### Listed entries

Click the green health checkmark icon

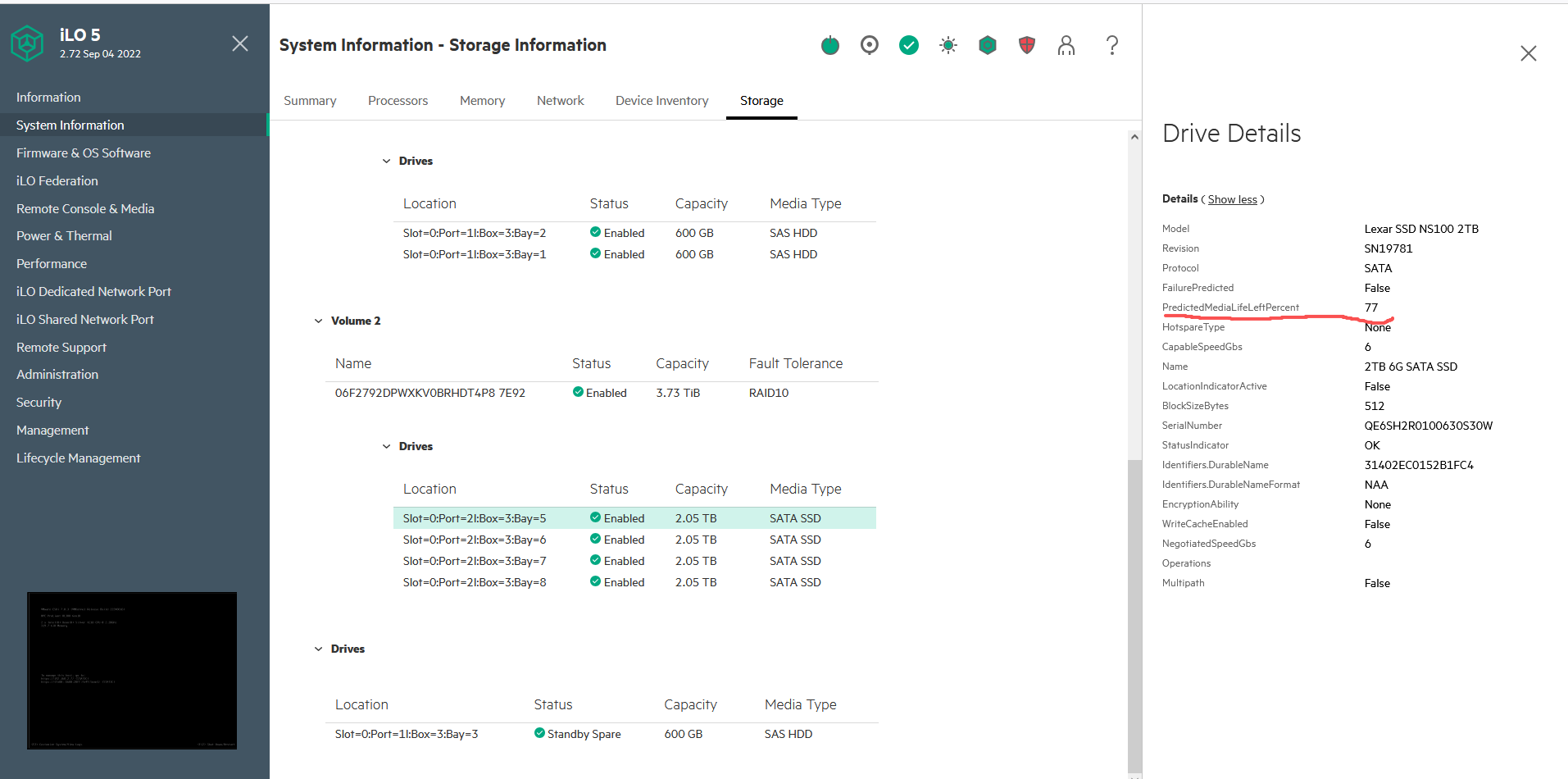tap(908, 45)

######
### Listed entries

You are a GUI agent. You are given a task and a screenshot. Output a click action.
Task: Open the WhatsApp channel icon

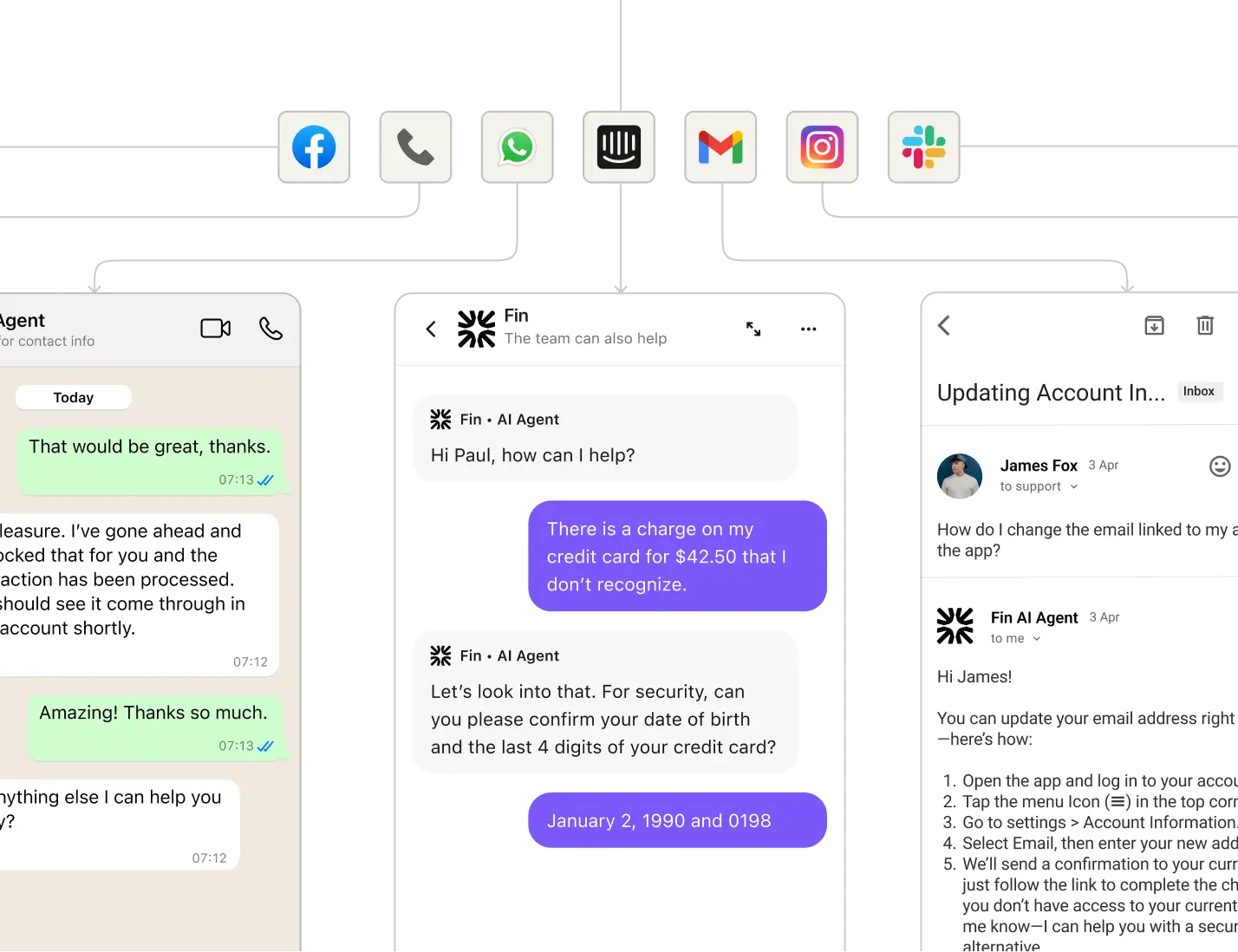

######
### Listed entries

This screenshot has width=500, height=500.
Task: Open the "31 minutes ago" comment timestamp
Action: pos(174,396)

######

• **Directions**
Please, from the material above, copy only the lines from the line with "You are a GUI" up to and including the line with "Task: Open the WhatsApp channel icon", exactly as written.

• **Written reply**
You are a GUI agent. You are given a task and a screenshot. Output a click action.
Task: Open the WhatsApp channel icon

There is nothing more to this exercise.